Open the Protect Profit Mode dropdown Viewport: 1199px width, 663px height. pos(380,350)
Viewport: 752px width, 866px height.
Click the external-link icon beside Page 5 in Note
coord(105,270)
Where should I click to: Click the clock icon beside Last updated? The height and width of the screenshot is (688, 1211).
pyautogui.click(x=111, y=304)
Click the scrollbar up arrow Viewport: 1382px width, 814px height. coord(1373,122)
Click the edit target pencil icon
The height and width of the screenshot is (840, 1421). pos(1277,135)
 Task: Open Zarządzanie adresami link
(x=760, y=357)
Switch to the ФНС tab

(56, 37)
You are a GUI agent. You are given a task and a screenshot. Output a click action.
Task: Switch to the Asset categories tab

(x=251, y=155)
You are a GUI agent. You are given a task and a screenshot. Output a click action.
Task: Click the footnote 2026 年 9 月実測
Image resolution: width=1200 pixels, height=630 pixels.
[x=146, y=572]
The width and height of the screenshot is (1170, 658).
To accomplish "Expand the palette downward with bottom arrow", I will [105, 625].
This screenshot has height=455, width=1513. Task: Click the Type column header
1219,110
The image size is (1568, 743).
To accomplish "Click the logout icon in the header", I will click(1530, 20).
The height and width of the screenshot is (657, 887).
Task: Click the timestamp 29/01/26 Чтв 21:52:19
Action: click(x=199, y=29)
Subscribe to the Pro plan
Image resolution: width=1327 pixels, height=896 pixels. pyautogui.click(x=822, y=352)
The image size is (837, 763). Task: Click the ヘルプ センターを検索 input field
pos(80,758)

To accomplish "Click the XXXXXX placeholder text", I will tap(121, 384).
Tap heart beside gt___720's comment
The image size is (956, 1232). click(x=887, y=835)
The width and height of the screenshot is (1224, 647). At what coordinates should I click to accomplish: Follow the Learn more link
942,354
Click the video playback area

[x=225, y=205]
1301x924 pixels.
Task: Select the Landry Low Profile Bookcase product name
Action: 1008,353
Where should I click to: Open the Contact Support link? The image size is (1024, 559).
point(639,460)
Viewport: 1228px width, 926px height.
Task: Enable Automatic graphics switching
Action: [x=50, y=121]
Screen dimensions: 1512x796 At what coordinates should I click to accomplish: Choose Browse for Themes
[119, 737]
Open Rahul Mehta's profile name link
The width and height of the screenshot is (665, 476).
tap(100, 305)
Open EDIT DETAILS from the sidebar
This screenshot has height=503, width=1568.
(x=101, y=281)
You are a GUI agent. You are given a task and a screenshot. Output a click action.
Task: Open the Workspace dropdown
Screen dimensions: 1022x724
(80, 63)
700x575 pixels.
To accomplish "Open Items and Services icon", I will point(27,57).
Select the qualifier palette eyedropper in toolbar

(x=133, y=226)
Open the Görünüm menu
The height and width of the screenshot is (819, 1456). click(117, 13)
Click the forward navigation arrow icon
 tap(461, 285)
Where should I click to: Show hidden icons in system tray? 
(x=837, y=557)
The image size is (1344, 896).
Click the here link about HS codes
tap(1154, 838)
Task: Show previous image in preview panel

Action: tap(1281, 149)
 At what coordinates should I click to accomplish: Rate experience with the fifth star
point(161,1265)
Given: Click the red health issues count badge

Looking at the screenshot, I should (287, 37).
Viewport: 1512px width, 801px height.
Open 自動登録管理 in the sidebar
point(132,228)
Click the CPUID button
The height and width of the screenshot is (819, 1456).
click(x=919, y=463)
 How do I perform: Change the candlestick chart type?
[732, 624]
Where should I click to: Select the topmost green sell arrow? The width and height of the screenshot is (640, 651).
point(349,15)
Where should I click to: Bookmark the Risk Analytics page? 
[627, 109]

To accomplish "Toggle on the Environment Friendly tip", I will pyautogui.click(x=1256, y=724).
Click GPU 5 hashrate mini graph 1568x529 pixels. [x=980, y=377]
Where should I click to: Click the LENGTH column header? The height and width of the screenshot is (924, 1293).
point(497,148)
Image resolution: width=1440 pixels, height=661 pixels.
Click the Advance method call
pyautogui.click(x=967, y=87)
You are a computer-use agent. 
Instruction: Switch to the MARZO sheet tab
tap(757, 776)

▸ **Exercise goal**: State how many lines above contain the word "Select", giving only the number.

▸ **Output of the task**: 3